At IDF, Intel said it has begun shipping eight-core Xeon E5 chips based on the “Sandy Bridge” architecture
Intel executives are readying new Xeon E5 “Sandy Bridge” server chips while also reiterating their intention to continue developing the Itanium platform.
During a briefing with journalists and analysts at the Intel Developer Forum, Kirk Skaugen, vice president and general manager of Intel’s Data Centre Group, said that Intel has begun revenue production of the Xeon E5 chip, which will hold up to eight cores and run up to 16 threads per second.
Midrange Servers Targeted
The chip will offer more performance than the current Xeon 5600 “Westmere” processors, introduced last year, including doubling the floating point capabilities and integrating the PCI-Express bus onto the processing, which will boost performance and improve energy efficiency, Skaugen said.
The Xeon E5 “is the most phenomenal chip we’ve delivered to the server market”, he said.
The new chip, aimed at midrange servers with two and four sockets that work in cloud and high-performance computing (HPC) environments, will join the Sandy Bridge-based Xeon E3 for low-end systems and the current higher-end Westmere-based Xeon E7 chips, which offer up to 10 cores and were released in April.
Intel is seeing strong adoption from OEMs for the Xeon E5, with more than 400 system design wins, which is more than twice the number there was for the Xeon 5500 “Nehalem” processors, released in 2009. Skaugen said the rapid adoption of cloud computing and the growth of HPC are driving interest in the new Xeons.

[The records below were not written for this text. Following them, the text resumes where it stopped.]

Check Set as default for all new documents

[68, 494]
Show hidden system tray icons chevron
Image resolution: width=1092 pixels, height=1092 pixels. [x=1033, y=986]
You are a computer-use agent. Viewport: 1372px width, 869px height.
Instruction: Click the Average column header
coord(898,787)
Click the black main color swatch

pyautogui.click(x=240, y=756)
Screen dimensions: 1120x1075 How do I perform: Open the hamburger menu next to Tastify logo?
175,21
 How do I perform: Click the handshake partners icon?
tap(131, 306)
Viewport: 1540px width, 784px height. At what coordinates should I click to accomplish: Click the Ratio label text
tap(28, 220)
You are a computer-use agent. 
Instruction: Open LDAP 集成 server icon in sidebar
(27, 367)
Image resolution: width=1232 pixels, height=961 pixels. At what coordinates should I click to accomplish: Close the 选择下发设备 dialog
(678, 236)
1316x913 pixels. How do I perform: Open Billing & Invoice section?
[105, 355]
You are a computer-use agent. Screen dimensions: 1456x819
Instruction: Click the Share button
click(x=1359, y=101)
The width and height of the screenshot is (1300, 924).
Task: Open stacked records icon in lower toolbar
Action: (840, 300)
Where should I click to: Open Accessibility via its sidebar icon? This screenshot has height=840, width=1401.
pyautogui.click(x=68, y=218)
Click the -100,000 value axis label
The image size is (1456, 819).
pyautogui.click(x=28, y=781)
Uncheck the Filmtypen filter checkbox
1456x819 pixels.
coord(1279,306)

He predicted that within 60 days of launching the chip, 90 percent of Intel’s cloud computing customers will be making plans to transition to the Xeon E5. Servers running the Xeon E5 will begin hitting the market early in 2012, said Skaugen, who expects to sell the chip in “extremely high volumes”.
During a briefing at IDF, John Hengeveld, director of HPC strategies at Intel, said the Xeon E5 will offer significant improvements over current products.
“It’s the foundation of the next-generation data centre,” Hengeveld said.
Affirmation Of Itanium Development
Skaugen said that even as the chip vendor grows its Xeon offerings, it will continue developing its Itanium platform. The company is still on target to release its “Poulson” chip in 2012 as the next generation, which will double the performance of the current Itanium processor. Two years after Poulson will come “Kittson” which will double the performance of Poulson.
He also noted the continuing efforts to enable Itanium and Xeon – though based on different micro-architectures – to share features, including 25 common reliability, availability and serviceability (RAS) capabilities. The result is two strong high-end server platforms, giving enterprises a wider range of options when looking at their workloads.
“It’s really about operating system choice,” Skaugen said.
Intel’s plans for Itanium became the subject of a debate earlier this year when Oracle officials announced Oracle would no longer develop its software for the Itanium platform, claiming Intel would soon be ending development of the technology. Intel executives, including president and CEO Paul Otellini, quickly refuted the claim, saying the chip maker had a roadmap that will carry development through beyond the end of the decade.
Officials with Hewlett-Packard – by far the largest consumer of Itanium processors – called Oracle’s decision a cynical move in hopes of boosting the flagging SPARC hardware portfolio it inherited through its acquisition of Sun Microsystems. Oracle became the third major software vendor to end support of Itanium, joining Microsoft and Red Hat.